__EXERCISE OBJECTIVE__. Count the lines below that contain the string "text", with case counting, and reply with that number only.

__DATA TO PROCESS__.

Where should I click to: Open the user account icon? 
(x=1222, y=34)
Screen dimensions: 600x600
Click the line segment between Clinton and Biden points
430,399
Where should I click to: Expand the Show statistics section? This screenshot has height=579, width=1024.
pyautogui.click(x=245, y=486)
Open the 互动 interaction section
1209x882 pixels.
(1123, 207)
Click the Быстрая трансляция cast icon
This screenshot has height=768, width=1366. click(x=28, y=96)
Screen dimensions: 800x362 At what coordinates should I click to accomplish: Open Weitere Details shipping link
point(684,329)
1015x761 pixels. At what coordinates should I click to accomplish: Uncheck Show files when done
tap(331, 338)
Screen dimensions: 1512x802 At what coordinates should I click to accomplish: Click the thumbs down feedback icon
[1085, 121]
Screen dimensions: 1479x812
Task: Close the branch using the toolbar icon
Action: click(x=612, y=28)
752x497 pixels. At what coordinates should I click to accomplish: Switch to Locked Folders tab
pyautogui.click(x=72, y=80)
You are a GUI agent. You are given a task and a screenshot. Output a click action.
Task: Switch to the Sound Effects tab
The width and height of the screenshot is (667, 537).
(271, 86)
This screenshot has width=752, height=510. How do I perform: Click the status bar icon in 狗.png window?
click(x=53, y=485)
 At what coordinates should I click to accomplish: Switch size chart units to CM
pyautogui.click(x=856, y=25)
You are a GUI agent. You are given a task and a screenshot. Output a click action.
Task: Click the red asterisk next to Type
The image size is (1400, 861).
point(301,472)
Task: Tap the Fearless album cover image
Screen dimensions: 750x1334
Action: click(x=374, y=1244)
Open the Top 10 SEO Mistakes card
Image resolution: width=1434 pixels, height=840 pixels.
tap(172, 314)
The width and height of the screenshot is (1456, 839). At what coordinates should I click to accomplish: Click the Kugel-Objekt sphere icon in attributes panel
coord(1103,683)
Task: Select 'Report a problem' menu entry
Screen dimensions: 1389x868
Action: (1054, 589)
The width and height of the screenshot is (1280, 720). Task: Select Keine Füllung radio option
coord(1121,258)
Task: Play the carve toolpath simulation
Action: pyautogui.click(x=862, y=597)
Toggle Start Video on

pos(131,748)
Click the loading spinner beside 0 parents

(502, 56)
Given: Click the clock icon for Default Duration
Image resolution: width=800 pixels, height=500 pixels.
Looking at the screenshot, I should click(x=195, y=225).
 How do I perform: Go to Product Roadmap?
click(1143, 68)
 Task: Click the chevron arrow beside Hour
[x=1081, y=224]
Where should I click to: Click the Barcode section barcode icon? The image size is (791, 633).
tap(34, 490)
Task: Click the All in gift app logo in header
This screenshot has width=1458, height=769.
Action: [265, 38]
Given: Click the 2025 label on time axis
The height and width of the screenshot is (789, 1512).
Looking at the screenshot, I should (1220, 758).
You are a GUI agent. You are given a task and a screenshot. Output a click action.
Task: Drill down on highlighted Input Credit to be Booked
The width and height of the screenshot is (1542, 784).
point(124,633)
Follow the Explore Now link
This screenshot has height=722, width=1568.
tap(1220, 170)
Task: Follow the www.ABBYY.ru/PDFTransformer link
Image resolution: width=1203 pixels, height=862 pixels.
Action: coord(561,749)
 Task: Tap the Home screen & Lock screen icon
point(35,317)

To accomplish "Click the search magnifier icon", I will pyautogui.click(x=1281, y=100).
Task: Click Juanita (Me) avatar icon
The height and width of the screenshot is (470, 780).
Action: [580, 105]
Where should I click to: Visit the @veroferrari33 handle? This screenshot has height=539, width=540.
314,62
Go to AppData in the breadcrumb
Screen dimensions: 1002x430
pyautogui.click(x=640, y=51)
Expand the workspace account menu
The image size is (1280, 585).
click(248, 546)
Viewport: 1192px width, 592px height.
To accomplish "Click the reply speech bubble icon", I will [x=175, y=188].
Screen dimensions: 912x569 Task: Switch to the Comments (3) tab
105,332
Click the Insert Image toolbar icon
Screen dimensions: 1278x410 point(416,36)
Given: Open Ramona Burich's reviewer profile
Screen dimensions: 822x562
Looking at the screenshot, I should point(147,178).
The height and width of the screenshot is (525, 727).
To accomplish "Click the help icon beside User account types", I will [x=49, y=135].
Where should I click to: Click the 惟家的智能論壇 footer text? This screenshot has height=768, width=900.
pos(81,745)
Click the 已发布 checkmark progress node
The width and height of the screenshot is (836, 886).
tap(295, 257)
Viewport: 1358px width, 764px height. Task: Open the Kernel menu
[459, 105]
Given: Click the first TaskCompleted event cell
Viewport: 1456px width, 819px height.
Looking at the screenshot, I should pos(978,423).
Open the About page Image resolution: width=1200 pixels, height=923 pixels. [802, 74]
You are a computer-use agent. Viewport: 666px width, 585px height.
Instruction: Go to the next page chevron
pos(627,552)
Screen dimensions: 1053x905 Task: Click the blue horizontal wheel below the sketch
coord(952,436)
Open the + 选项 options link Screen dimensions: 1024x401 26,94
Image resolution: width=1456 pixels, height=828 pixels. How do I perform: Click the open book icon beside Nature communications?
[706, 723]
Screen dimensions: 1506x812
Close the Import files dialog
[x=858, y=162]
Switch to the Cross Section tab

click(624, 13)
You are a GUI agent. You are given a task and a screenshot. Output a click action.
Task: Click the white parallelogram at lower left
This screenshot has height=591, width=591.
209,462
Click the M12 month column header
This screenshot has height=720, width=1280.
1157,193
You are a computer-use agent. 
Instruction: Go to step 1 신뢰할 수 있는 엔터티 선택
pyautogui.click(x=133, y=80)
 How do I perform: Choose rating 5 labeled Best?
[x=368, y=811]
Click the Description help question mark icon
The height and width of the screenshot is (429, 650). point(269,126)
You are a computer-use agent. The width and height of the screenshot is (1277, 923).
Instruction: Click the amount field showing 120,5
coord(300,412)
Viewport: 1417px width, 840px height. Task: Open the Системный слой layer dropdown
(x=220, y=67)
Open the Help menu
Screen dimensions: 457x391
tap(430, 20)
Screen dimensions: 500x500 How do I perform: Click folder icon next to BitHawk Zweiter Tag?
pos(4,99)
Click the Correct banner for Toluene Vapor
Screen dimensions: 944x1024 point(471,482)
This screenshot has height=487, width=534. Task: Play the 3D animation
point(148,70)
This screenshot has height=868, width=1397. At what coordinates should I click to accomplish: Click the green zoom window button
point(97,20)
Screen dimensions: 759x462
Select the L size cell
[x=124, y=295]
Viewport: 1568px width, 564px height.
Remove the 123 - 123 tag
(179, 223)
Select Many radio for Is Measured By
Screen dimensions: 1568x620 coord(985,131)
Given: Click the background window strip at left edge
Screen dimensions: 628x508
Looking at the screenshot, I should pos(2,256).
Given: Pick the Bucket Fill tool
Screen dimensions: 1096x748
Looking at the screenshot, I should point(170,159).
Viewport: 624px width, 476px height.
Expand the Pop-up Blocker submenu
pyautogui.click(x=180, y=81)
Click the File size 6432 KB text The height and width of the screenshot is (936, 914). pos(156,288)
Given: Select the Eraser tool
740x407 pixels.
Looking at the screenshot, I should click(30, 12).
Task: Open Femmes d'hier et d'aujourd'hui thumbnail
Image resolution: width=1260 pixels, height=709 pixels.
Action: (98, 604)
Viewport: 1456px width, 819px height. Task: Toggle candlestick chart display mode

__PROBLEM SOLUTION__. 2